Frau Präsidentin! Liebe Kolleginnen! Liebe Kollegen! Millionen von Fahrgästen bangen täglich um die Pünktlichkeit ihrer Züge auf dem Weg zur Ausbildungsstätte, in die Schule oder zum Arbeitsplatz. Und was macht die AfD? Sie zwingt uns hier eine Debatte über die Regenbogenfarben auf einem ICE auf, auf einem Zug von 16 000 Zügen, die jeden Tag in Deutschland unterwegs sind.
Das machen Sie hier zum Thema, das machen Sie hier zum Problem.
Ich sage Ihnen mal, was das Problem in Deutschland mit der Bahn ist: Wir haben eine Pünktlichkeitsquote von nur noch 60 Prozent im Fernverkehr. Wir haben über 100 Mittelzentren in Deutschland, die gar keinen Bahnanschluss haben. Wir haben rund ein Dutzend Großstädte, die keine Fernverkehrsanbindungen haben. – Doch an Mobilität, daran, wie die Menschen in die Schule, zur Ausbildungsstätte oder zur Arbeit kommen
und ob sie pünktlich dort ankommen, an all diesen alltäglichen Problemen der Menschen
haben Sie als AfD null, absolut null Interesse. Das interessiert Sie rein gar nicht.
Wir wollen, dass genau das besser wird. Dafür brauchen wir eine funktionierende Deutsche Bahn. Wir brauchen funktionierende weitere Verkehrsunternehmen, Planungsunternehmen. Wir brauchen Baufirmen. Alleine bei der Deutschen Bahn arbeiten Menschen aus mehr als 120 Ländern. Viele davon sind queer. Manche bekennen sich, manche nicht.
Das ist doch alles völlig okay. Es sind jüngere Menschen, es sind ältere Menschen. Das Ganze kann nur dann funktionieren, wenn es ein Gemeinsam gibt, wenn sie gemeinsam an einem Strang ziehen, gemeinsam ein Ziel verfolgen. Da gehören alle dazu. Da darf niemand diskriminiert werden, so wie Sie das hier tun.
Es geht immer zusammen oder gar nicht. Etwas anderes gibt es nämlich nicht.
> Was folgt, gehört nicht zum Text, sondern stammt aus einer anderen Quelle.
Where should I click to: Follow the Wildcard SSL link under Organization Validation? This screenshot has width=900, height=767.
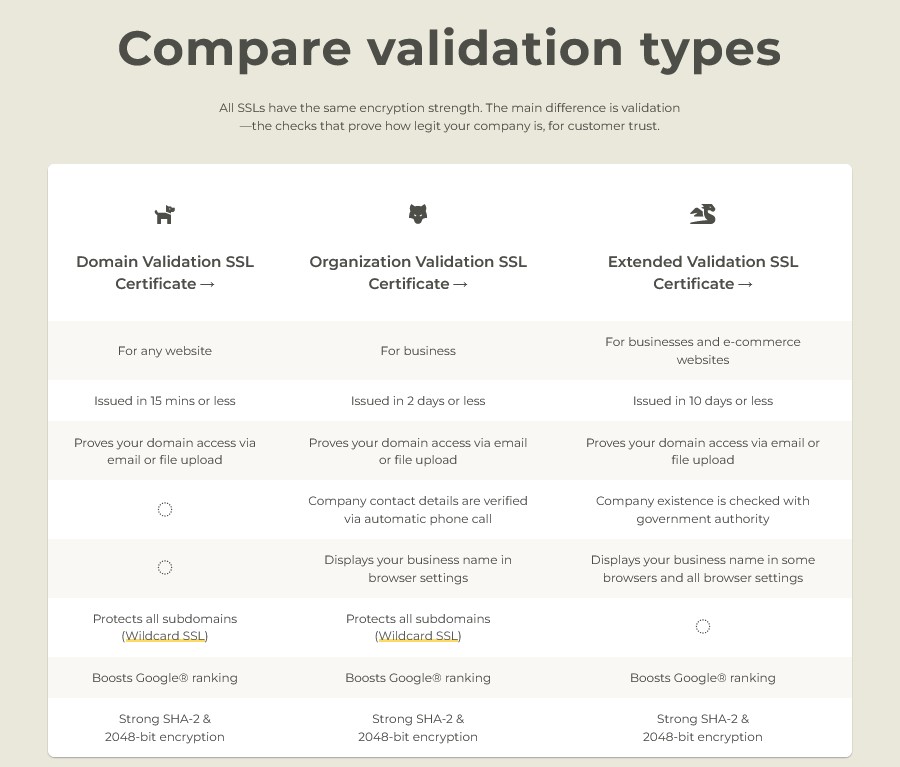click(x=418, y=636)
Die Deutsche Bahn kommt ihrer Verantwortung nach, ihrer Verantwortung für die eigenen Beschäftigten, ihrer Verantwortung für die Reisenden in den Zügen und an den Bahnhöfen. Sie kommt aber auch ihrer historischen Verantwortung nach. Ich erinnere mal daran, dass im Dritten Reich Züge queere Menschen, homosexuelle Menschen in die Vernichtung transportiert haben. Auch dieser Verantwortung muss die Deutsche Bahn nachkommen.
Und sie kommt dieser Verantwortung nach. Die Deutsche Bahn zeigt Haltung, und dafür hat sie unsere volle Unterstützung.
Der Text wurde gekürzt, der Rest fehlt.